Pairwise distance#
Computes the Jaccard proximity over a matrix.
- distanceclosure.distance.pairwise_proximity(M, metric='jaccard', *args, **kwargs)[source]#
Calculates pairwise proximity coefficient between rows of a matrix. Three types of Jaccard proximity is available depending on your data.
- Parameters
M (matrix) – Adjacency matrix
metric (str) –
Jaccard proximity metric. Allowed values:
jaccard_binary
,jb
: binary item-wise comparison.jaccard
(scipy.spatial.dist.jaccard): numeric item-wise comparison.jaccard_set
,js
: set comparison.weighted_jaccard
,wj
: weighted item-wise comparison.
Note: Also accepts a custom function being passed.
min_support (int (Optional)) – The minimum support passed to the metric function.
verbose (bool) – Print every line as it computes.
- Returns
M – The matrix of proximities
- Return type
matrix
Examples
There are four ways to compute the proximity, here are some examples:
>>> # Numeric Matrix (not necessarily a network) >>> N = np.array([ [2,3,4,2], [2,3,4,2], [2,3,3,2], [2,1,3,4]])
>>> # Binary Adjacency Matrix >>> B = np.array([ [1,1,1,1], [1,1,1,0], [1,1,0,0], [1,0,0,0]])
>>> # Weighted Adjacency Matrix >>> W = np.array([ [4,3,2,1], [3,2,1,0], [2,1,0,0], [1,0,0,0]])
Numeric Jaccard: the default and most commonly used version.

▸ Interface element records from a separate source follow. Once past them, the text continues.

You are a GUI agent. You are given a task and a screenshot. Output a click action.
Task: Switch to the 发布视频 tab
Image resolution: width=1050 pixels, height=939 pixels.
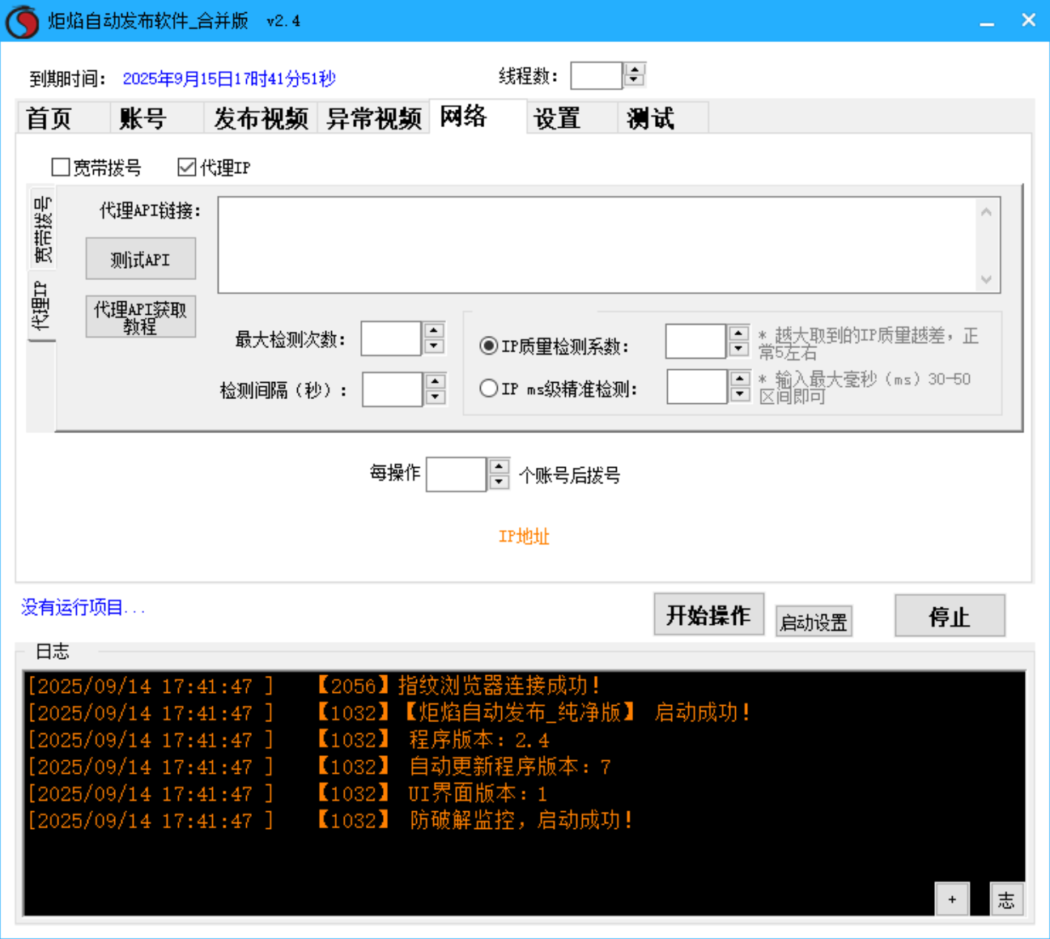[x=261, y=118]
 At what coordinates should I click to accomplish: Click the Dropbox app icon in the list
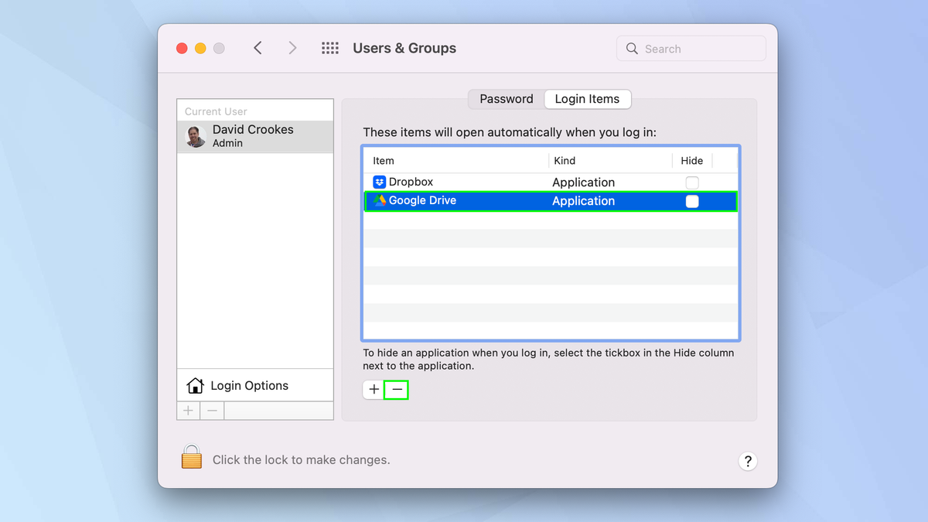[379, 182]
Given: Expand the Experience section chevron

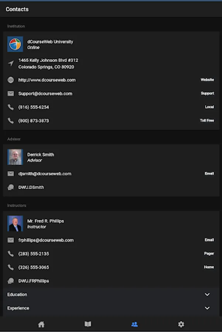Looking at the screenshot, I should coord(207,308).
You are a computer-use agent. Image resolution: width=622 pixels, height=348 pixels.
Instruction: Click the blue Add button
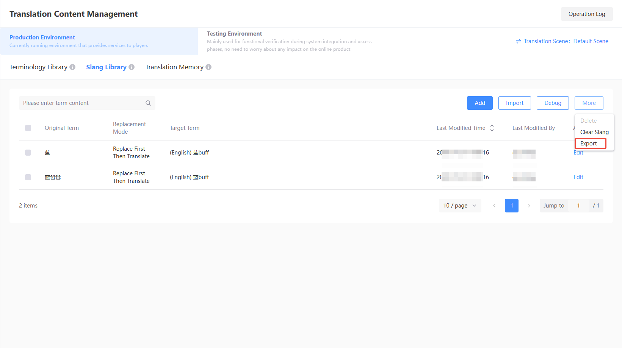tap(480, 103)
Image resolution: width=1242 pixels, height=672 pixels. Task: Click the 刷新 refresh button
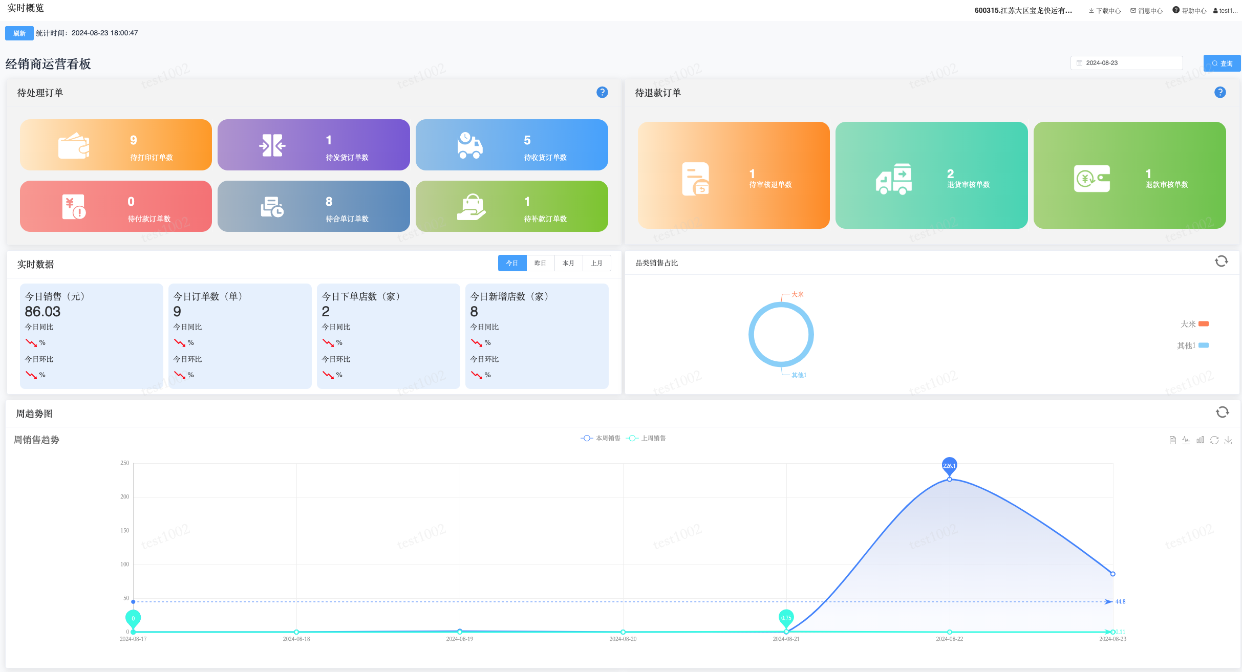tap(19, 33)
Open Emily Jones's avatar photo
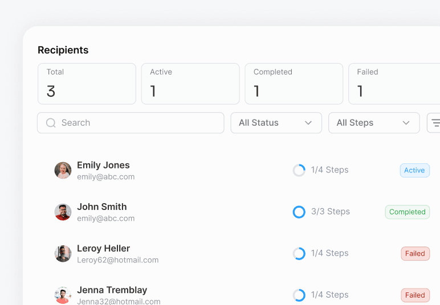This screenshot has height=305, width=440. (63, 170)
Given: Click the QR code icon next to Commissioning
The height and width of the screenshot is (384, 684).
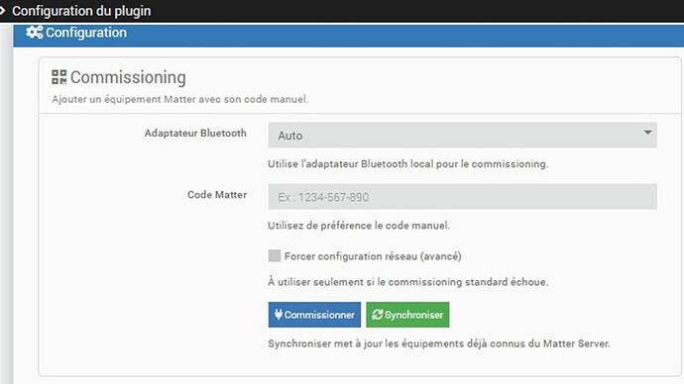Looking at the screenshot, I should coord(58,77).
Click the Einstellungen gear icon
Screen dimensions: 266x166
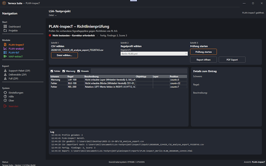pos(5,93)
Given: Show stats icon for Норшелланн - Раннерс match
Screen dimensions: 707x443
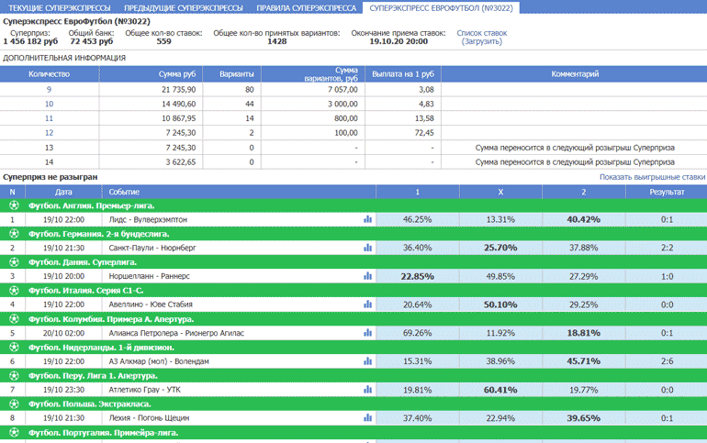Looking at the screenshot, I should point(367,276).
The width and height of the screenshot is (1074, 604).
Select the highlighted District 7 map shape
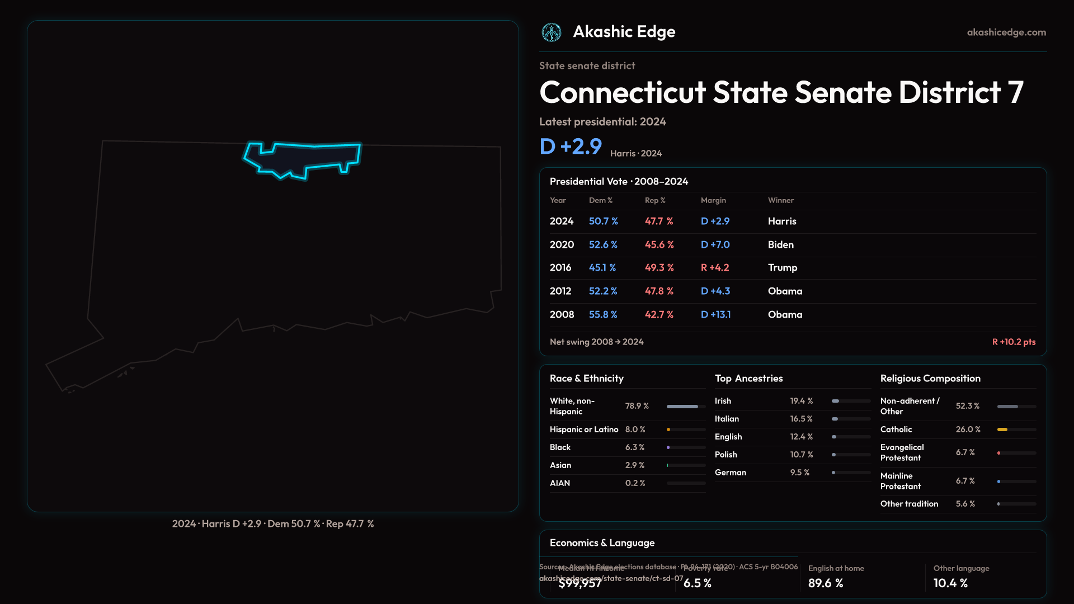coord(302,159)
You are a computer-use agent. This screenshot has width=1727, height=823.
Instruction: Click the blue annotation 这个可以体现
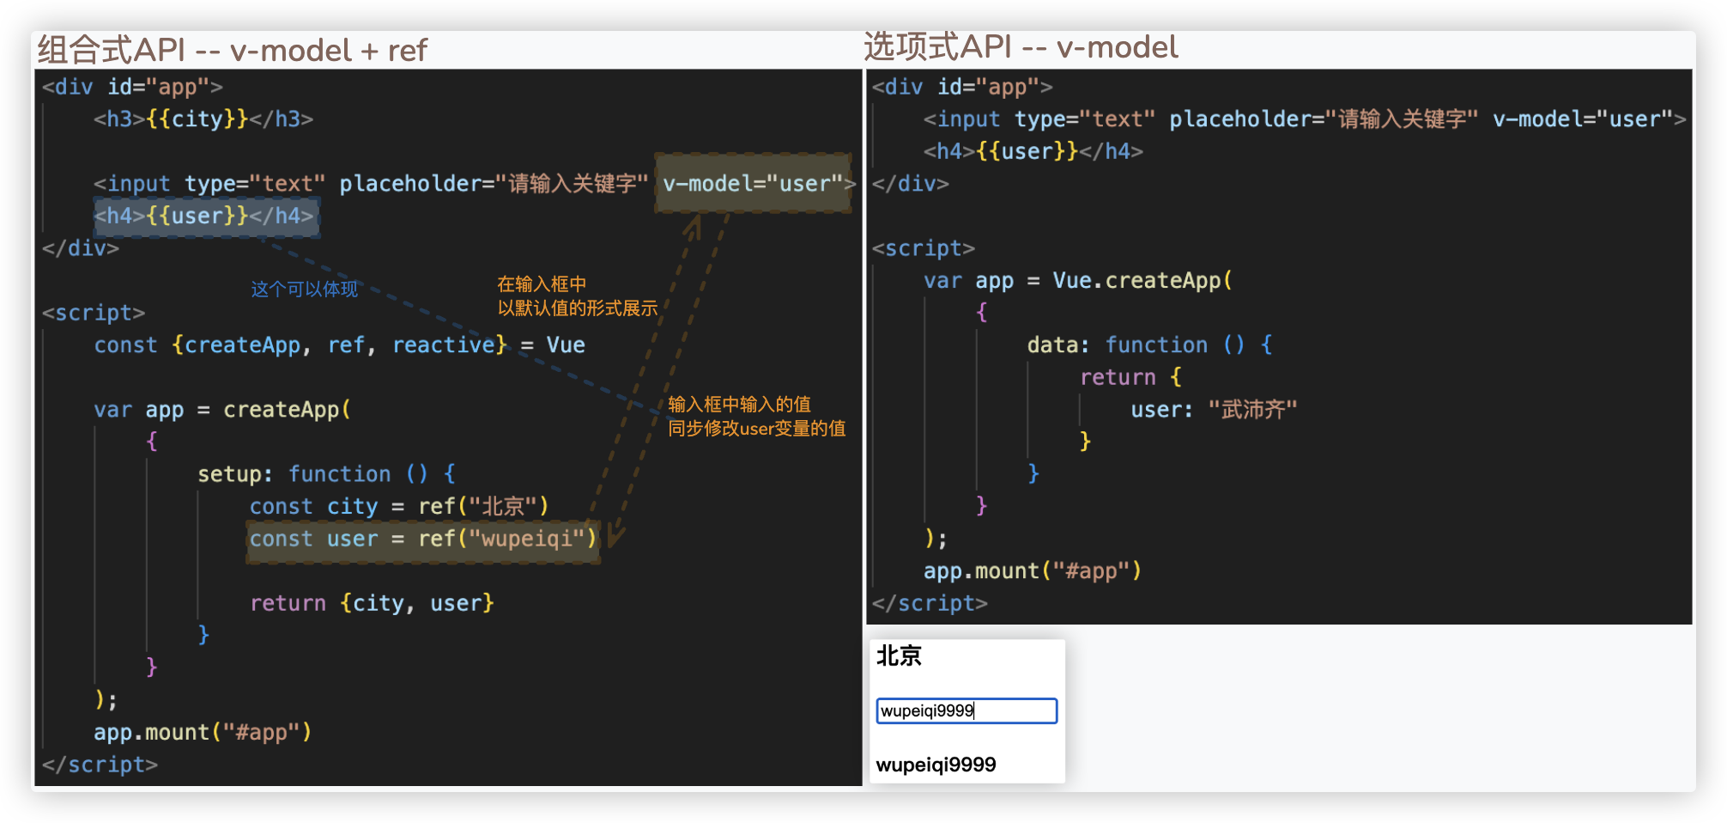pyautogui.click(x=304, y=290)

Implemented from scipy.spatial.distance.
>>> pairwise_proximity(N, metric='jaccard') [[ 1. , 1. , 0.75, 0.25], [ 1. , 1. , 0.75, 0.25], [ 0.75, 0.75, 1. , 0.5 ], [ 0.25, 0.25, 0.5 , 1. ]]
Binary Jaccard: the default and most commonly used version.
>>> pairwise_proximity(B, metric='jaccard_binary') [[ 1. , 0.75, 0.5 , 0.25], [ 0.75, 1. , 0.66, 0.33], [ 0.5 , 0.66, 1. , 0.5 ], [ 0.25, 0.33, 0.5 , 1. ]]
Set Jaccard: it treats the values in each vector as a set of objects, therefore their order is not taken into account. Note that zeroes are treated as a set item.
>>> pairwise_proximity(B, metric='jaccard_set') [[ 1., 0.6 , 0.4 , 0.2 ], [ 0.6, 1. , 0.75, 0.5 ], [ 0.4, 0.75, 1. , 0.67], [ 0.2, 0.5 , 0.67, 1. ]]
Weighted Jaccard: the version for weighted graphs.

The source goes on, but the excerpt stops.